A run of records
▬▬▬

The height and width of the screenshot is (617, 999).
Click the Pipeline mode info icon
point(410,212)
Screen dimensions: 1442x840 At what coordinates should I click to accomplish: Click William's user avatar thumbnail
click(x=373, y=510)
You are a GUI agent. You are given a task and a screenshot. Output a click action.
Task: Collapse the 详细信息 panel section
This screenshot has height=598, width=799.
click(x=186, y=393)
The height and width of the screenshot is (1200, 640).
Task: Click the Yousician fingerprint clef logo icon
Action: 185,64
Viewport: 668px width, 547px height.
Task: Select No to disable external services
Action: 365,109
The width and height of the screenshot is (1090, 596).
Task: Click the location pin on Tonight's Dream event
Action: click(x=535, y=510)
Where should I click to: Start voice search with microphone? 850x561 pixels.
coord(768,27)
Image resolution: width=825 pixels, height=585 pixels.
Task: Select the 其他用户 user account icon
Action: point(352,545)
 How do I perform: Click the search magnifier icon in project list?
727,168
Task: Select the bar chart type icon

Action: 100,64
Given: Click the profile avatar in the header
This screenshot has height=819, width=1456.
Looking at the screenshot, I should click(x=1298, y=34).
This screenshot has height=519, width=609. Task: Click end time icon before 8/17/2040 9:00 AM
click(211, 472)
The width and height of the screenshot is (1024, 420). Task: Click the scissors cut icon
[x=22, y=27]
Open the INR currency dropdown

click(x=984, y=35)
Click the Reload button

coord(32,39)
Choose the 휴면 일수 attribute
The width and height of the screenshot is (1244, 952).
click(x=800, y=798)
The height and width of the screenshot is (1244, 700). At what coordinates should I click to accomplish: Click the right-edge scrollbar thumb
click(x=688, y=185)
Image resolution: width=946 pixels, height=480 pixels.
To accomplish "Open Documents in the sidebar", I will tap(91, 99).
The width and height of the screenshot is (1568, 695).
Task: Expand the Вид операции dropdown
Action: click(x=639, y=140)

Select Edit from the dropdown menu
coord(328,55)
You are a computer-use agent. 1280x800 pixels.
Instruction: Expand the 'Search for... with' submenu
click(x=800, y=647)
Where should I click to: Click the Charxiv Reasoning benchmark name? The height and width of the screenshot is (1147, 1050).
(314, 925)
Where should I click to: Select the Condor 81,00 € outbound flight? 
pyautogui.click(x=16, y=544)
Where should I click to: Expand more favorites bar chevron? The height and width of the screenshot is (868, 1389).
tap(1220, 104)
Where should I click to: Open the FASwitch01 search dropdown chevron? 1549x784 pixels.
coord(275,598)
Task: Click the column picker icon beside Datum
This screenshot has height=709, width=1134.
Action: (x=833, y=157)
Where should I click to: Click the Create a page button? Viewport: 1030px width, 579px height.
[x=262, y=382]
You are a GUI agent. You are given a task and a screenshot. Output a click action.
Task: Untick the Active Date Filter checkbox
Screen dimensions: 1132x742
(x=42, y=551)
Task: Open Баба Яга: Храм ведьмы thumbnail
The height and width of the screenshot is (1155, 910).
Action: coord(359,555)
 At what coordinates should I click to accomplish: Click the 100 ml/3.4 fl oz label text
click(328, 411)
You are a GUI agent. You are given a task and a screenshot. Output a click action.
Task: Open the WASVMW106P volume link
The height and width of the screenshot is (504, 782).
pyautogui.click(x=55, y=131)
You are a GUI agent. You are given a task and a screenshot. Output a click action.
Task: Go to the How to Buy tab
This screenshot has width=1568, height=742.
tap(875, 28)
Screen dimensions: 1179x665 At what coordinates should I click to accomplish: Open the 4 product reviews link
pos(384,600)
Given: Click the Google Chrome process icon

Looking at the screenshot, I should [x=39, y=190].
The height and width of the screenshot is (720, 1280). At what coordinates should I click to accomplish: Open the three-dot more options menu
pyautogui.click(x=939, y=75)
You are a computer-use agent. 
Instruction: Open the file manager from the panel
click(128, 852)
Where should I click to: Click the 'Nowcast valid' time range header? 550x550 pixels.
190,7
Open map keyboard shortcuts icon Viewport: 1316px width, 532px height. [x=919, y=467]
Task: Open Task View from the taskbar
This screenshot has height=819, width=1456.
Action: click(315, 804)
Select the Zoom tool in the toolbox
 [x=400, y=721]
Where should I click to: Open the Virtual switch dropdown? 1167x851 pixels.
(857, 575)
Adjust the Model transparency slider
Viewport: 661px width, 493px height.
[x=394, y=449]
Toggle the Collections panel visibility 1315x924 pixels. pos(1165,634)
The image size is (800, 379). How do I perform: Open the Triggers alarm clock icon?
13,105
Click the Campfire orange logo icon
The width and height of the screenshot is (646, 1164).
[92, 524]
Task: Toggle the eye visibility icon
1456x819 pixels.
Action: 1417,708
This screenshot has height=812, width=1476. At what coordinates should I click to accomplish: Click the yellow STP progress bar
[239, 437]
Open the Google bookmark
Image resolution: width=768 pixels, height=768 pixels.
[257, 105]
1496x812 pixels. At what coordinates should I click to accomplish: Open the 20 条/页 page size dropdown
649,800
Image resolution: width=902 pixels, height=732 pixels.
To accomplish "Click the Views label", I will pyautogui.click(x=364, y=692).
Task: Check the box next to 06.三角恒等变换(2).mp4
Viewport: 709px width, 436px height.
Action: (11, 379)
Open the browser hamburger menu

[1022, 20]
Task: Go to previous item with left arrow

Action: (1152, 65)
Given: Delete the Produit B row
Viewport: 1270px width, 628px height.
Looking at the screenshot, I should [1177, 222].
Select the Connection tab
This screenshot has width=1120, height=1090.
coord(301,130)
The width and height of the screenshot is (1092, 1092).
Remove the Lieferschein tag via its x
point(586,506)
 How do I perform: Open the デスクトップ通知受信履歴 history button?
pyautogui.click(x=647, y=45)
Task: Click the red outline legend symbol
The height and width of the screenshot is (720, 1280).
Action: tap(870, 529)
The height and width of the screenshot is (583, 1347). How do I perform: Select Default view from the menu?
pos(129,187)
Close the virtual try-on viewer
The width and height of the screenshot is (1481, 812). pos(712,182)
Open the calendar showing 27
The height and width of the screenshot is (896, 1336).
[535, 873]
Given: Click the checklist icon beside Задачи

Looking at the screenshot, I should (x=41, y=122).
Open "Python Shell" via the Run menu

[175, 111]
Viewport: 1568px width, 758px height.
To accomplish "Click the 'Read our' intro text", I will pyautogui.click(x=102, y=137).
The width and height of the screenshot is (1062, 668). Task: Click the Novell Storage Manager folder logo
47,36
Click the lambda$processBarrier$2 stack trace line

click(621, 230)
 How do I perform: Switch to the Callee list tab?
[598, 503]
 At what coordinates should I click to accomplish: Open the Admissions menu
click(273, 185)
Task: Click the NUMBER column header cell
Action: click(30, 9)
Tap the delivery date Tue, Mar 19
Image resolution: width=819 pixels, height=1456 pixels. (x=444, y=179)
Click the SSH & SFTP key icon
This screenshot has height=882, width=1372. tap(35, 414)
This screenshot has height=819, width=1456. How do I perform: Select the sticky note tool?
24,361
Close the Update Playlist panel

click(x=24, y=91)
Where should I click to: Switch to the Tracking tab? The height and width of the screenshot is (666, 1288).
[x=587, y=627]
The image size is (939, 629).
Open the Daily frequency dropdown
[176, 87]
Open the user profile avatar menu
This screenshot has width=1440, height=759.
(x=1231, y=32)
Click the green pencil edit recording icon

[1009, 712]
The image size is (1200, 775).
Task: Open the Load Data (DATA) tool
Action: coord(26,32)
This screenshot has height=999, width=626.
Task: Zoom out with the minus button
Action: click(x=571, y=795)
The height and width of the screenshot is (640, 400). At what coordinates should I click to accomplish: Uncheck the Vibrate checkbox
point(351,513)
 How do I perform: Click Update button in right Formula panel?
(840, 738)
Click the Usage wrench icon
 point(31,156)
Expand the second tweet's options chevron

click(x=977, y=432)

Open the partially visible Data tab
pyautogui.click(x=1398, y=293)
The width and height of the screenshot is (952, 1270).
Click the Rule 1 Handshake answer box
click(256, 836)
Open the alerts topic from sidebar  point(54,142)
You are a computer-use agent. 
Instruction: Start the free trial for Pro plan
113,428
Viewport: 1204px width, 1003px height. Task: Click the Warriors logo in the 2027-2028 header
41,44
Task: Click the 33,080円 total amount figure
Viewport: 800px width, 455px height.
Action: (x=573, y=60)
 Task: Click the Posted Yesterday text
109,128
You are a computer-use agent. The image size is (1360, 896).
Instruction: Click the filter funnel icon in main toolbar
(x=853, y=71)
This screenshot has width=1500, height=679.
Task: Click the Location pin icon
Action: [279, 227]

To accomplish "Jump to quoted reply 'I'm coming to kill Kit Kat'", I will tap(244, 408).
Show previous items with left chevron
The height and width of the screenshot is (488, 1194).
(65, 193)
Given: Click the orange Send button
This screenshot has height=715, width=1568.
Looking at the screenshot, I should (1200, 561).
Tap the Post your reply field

▬▬▬

→ REQUIREMENTS:
Rewrite the records from the start through the line containing "click(x=373, y=510)" as a two-column CSV with the headers text and answer, one row per record. Quote every field and replace any line breaks inside a field with spaces.

→ THE REPLY:
text,answer
"The height and width of the screenshot is (617, 999). Click the Pipeline mode info icon","point(410,212)"
"Screen dimensions: 1442x840 At what coordinates should I click to accomplish: Click William's user avatar thumbnail","click(x=373, y=510)"